Buscamos tornar a percepção dessas fotografias contemporâneas na definição de Agamben (2009), que afirma que ser contemporâneo não é simplesmente viver na época contígua ao fato, mas também ser um observador de temporalidades diversas.

O contemporâneo é também aquele que mantém fixo o olhar no seu tempo, não buscando perceber as luzes, mas a escuridão, a obscuridade presente em cada época: “Contemporâneo é, justamente, aquele que sabe ver essa obscuridade, que é capaz de escrever mergulhando apenas nas trevas do presente”. (AGAMBEN, 2009, p. 63)

 

2  O horror traduzido em fotografias e a Vida Nua

A fotografia como fonte de estudo sugere a possibilidade de conectar o presente e o passado ao observar e compreender um mundo que não mais. Toda imagem carrega consigo as marcas do momento em que foi feito o disparo pela câmera fotográfica. As fotografias possibilitam obter informações sobre sociedades distantes (geograficamente e/ou temporalmente) e eventos que representem o período de sua existência. São elas vestígios visuais que comprovam a presença de algo em determinado período temporal. No entanto, por mais que sejam consideradas provas documentais, não são capazes de transmitir com exatidão a essência do fato representado. Pois, ao confrontar uma imagem, o que chega ao espectador nada mais é do que a informação isolada de realidade palpável, onde a crença no teor de veracidade do registro se faz por meio do tratamento das informações apresentadas. Berger (2017, p. 89) afirma que “[...] toda fotografia nos apresenta duas mensagens: uma concernente ao evento fotografado e outra concernente a um choque de descontinuidade”. Essa descontinuidade está relacionada à essa impossibilidade de apreendermos o que realmente aconteceu naquilo que olhamos numa fotografia.

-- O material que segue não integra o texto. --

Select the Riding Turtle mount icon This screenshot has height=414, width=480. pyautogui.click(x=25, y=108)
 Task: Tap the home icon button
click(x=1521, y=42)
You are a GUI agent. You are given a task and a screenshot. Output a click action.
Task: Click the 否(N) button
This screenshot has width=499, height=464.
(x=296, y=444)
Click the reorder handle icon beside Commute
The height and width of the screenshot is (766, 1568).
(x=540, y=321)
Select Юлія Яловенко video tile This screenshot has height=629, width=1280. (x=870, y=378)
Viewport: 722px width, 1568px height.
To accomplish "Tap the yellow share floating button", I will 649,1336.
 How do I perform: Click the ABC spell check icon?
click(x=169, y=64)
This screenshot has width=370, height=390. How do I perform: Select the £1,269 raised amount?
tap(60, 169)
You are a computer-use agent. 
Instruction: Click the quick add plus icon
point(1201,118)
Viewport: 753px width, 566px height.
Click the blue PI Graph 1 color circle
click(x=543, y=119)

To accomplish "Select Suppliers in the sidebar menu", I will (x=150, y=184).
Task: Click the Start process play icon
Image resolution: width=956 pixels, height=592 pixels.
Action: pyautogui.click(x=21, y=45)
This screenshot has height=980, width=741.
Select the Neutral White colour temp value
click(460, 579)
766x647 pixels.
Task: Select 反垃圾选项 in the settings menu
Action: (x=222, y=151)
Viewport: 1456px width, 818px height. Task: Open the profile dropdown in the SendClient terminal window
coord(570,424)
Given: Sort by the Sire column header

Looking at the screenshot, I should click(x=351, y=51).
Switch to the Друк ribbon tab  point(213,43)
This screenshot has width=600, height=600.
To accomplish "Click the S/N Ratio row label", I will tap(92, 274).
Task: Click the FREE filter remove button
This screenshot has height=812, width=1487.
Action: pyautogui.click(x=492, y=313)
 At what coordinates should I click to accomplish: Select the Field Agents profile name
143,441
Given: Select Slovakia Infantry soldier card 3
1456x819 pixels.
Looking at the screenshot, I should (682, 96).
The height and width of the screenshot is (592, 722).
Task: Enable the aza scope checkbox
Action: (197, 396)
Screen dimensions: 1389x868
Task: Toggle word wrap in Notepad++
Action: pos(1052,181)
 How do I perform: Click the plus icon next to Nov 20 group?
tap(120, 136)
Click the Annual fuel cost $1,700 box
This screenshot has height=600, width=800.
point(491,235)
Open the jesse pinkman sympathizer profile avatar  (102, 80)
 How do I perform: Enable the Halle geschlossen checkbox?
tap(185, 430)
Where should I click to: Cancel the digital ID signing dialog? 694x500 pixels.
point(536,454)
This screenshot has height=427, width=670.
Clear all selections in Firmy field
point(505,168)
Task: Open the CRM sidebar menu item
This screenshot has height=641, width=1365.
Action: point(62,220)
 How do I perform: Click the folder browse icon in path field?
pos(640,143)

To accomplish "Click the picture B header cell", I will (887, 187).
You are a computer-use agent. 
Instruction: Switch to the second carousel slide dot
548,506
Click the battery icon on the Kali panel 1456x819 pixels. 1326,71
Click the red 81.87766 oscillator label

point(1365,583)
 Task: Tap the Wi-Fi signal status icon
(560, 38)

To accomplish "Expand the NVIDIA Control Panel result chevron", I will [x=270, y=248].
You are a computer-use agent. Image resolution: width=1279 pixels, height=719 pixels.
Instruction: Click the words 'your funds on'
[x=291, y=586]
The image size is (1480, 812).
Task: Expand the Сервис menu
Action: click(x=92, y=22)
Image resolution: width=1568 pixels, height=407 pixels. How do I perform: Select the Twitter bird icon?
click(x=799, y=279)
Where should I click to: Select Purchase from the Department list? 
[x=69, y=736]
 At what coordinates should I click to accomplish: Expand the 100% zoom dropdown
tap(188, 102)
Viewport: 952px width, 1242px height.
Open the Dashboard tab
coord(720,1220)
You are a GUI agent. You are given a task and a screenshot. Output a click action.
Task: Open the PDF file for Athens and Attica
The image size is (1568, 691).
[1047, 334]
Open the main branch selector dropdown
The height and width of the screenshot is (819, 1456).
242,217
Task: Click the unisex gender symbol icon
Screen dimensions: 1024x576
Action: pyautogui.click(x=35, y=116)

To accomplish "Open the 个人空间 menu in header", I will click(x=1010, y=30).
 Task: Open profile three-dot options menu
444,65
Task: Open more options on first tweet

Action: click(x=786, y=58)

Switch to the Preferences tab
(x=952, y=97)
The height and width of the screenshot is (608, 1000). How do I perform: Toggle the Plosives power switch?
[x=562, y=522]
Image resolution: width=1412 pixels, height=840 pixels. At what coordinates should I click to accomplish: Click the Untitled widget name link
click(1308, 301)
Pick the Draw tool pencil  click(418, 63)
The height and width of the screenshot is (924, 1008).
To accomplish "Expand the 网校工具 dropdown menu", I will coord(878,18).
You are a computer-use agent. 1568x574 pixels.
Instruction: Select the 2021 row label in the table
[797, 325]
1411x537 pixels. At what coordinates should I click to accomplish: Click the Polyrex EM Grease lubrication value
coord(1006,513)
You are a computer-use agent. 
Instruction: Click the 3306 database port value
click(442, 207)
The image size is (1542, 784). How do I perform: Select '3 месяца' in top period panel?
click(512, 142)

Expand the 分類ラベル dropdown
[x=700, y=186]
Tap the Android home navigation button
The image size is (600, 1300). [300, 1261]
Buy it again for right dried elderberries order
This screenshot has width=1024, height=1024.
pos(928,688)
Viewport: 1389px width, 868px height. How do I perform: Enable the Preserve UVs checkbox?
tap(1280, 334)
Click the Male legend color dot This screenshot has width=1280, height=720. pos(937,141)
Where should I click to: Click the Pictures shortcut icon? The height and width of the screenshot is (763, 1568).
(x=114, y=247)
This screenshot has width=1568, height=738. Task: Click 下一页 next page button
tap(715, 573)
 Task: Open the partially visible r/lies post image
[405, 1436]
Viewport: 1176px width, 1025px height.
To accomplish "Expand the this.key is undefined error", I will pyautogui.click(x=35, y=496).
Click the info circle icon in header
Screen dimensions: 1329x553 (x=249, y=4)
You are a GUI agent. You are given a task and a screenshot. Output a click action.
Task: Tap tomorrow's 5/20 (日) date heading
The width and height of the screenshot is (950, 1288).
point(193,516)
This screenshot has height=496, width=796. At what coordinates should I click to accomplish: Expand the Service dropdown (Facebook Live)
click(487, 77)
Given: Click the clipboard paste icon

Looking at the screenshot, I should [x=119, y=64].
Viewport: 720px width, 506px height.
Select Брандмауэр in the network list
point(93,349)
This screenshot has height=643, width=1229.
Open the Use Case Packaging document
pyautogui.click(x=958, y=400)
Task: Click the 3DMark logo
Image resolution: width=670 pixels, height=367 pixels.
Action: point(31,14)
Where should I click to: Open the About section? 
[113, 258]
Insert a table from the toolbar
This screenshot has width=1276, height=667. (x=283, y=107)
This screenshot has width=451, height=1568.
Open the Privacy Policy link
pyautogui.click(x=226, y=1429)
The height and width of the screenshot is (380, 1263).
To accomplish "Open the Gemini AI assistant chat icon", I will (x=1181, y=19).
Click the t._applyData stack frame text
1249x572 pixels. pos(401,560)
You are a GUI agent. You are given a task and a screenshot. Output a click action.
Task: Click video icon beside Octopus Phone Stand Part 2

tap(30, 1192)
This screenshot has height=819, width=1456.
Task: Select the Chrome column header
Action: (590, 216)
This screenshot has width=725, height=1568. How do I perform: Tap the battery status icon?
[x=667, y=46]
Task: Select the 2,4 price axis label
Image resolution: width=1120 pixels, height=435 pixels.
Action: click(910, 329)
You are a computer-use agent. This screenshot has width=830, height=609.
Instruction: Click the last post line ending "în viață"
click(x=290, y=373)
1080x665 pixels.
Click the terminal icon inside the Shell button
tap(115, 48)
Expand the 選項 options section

Imagens fotográficas são uma espécie de atestado da permanência do objeto fotografado em seu tempo. Através de sua aparência é possível associá-la à estética visual do mundo e classificá-la segundo uma escala cultural-imagética que define o passado por seus traços conhecidos. No entanto, imagens fotográficas carecem de significado se não houver uma legenda, descrição ou contextualização.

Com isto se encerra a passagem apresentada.